Why ‘Peter Pan’ Still Matters Today
There are a lot of things about Peter Pan as a story that are SUPER old-fashioned (All the ridiculous racism re: Native Americans! Wendy is the main female character and she’s forced into the mother role because I guess adventures are for men only in the early 1900’s?) Somehow, the story has remained a staple of theater and film to this day. It was just announced that Finding Neverland could be coming to Broadway in March. Meanwhile, a big-screen version of the classic, called Pan, is in the works, and come December, Peter Pan will be all up in our TV faces with NBC’s live version of the play, featuring Allison Williams of Girls fame in the title role. So what makes Peter Pan still so relevant today? We have some ideas.
Peter Pan is Gender-Fluid
The 1954 original Broadway musical Peter Pan featured Mary Martin in the title role. A woman playing a man (well, okay, a boy, but still) in the 1950s was a big deal. This was before the feminist revolution, this was before the gay rights movement, and this was WAY before Laverne Cox graced the cover of Time magazine accompanied by the text, “The Transgender Tipping Point.” In the 1950s, gender roles were strict and inflexible. The boundary that separated the masculine and the feminine was a hundred-foot wall that seemed near impossible to scale. So Mary Martin as Peter Pan did not scale the wall, she flew right over it, blazing the trail for gender experimentation in the decades to come. Since then, Martin’s performance opened the door for other female actors like Sandy Duncan, and now Williams, to get a shot at flying and never growing up. Meanwhile, female Peter Pans have taught young kids that strict gender roles don’t have to apply to their heroes.

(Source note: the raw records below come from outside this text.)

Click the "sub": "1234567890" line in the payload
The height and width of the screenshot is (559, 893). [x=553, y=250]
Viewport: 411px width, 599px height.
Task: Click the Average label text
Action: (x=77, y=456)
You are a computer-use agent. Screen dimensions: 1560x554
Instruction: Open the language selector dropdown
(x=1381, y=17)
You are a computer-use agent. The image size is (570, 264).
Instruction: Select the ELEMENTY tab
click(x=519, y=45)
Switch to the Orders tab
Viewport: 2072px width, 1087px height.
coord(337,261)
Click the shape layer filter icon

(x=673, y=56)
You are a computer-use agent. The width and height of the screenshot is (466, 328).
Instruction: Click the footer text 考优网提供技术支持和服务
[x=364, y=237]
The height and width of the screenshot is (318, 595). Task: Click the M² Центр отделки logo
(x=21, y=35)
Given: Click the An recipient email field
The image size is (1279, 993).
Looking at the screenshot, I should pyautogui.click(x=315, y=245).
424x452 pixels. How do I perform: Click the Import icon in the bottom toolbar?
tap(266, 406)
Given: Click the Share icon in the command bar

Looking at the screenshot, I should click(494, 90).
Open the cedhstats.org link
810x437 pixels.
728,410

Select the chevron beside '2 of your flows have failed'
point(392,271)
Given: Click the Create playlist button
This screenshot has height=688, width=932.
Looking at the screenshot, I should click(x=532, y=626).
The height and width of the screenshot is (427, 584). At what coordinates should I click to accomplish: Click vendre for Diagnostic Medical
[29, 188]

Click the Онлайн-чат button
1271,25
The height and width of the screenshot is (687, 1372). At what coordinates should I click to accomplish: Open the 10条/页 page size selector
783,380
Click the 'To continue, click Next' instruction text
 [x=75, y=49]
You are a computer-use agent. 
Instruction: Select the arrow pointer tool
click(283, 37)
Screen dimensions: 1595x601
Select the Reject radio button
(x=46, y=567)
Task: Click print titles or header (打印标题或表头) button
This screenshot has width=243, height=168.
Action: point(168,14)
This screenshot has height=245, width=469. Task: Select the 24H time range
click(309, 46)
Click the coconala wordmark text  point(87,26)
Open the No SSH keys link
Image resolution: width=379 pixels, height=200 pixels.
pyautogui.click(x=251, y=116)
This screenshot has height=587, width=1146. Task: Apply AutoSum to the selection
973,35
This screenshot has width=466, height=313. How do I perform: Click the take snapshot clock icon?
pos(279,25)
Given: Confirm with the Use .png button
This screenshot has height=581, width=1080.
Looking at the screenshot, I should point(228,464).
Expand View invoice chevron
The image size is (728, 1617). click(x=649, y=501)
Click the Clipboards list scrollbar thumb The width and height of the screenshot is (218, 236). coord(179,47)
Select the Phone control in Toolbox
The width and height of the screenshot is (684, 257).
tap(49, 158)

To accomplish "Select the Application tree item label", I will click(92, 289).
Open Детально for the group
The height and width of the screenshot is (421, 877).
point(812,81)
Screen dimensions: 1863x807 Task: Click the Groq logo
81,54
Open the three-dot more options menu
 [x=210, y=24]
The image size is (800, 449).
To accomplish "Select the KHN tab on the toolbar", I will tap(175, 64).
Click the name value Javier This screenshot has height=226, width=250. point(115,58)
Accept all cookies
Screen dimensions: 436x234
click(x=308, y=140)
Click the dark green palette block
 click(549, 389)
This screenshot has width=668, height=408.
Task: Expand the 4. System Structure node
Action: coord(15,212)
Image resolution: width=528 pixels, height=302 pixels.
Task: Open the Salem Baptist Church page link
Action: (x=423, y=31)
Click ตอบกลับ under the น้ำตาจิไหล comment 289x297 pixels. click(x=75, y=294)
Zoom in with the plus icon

The Play’s Unforgivable Racial Stereotypes Have Led to a Larger Conversation
Some of the most unacceptable moments in the play and the book—particularly, the racist depictions of Native Americans—have been used to raise awareness about intolerance. One mom wrote an amazing story on Tolerance.org about how she successfully made her child’s school rethink their production of Peter Pan, prompting them to change racist lines, eliminate the cultural appropriation and use the opportunity to talk about the problem of stereotyping and racism throughout history.
Meanwhile, the recent casting rumors for the upcoming Warner Bros. Pan flick sparked major controversy when Rooney Mara was cast as Tiger Lily. The decision to cast a non-Native American in the role prompted a petition and some serious Twitter backlash. “The casting choice is particularly shameful for a children’s movie. Telling children their role models must all be white is unacceptable,” reads the petition calling for Warner Bros to “stop casting white actors to play people of color.” It’s a topic that needs attention and Hollywood and schools need to listen up. And yes, Peter Pan is at the root of these awareness-raising movements—for better or worse.
Wendy Darling is a Reflection of Women’s Evolving Role in Society
She was penned over a decade before women had the right to vote, and it shows. Wendy Darling wasn’t given the freedom to fight pirates and play with the boys, even though, she totally had it in her. Certainly, there were glimmers of empowerment: “Wendy, one girl is more use than twenty boys,” said Peter in J.M. Barrie’s original book. Still, there are so many problems. “All of the women share unrequited attractions to Peter, their emotions trapped in a limited range between jealousy of one another and mute longing for Peter,” writes feminist blogger Alison McCarthy. “Much of the play’s assumptions regarding gender essentialism are in line with Victorian attitudes on women’s roles.”
Last year that all changed when the the Royal Shakespeare Company staged a feminist version of “Wendy and Peter Pan” where Wendy fought pirates and proclaimed: “I am Wendy Darling, I am brave and I am strong and I am going on an adventure!” Playwright Ella Hickson, adapted a version of the original show eliminating all the problematic versions of Wendy Darling. “Forget Wendy the happy homemaker, demurely prepared to be mother while the Lost Boys get to be eternally, irresponsibly youthful, or Wendy the damsel in distress, waiting for the plucky boy to save her,” writes the Independent’s Holly Williams. “Hickson’s Wendy is multi-dimensional, allowed to play house, but perfectly capable of fighting her own battles too.” At last.
The Lost Boys Were The Original Millennials
You know how everyone’s always yelling at millennials for refusing to grow up and wanting to remain young and responsibility-free forever? There is a precedent for this kind of behavior, all the little dudes in animal suits running around Neverland. Also, I feel like you could wear a Lost Boy costume to Coachella and all the other festival goers would be like, “Oh nice, we’re all dressed up like lost boys too, except for those of us with donut buns and flower crowns who are OBVIOUSLY Tinkerbelle-ing up in here.”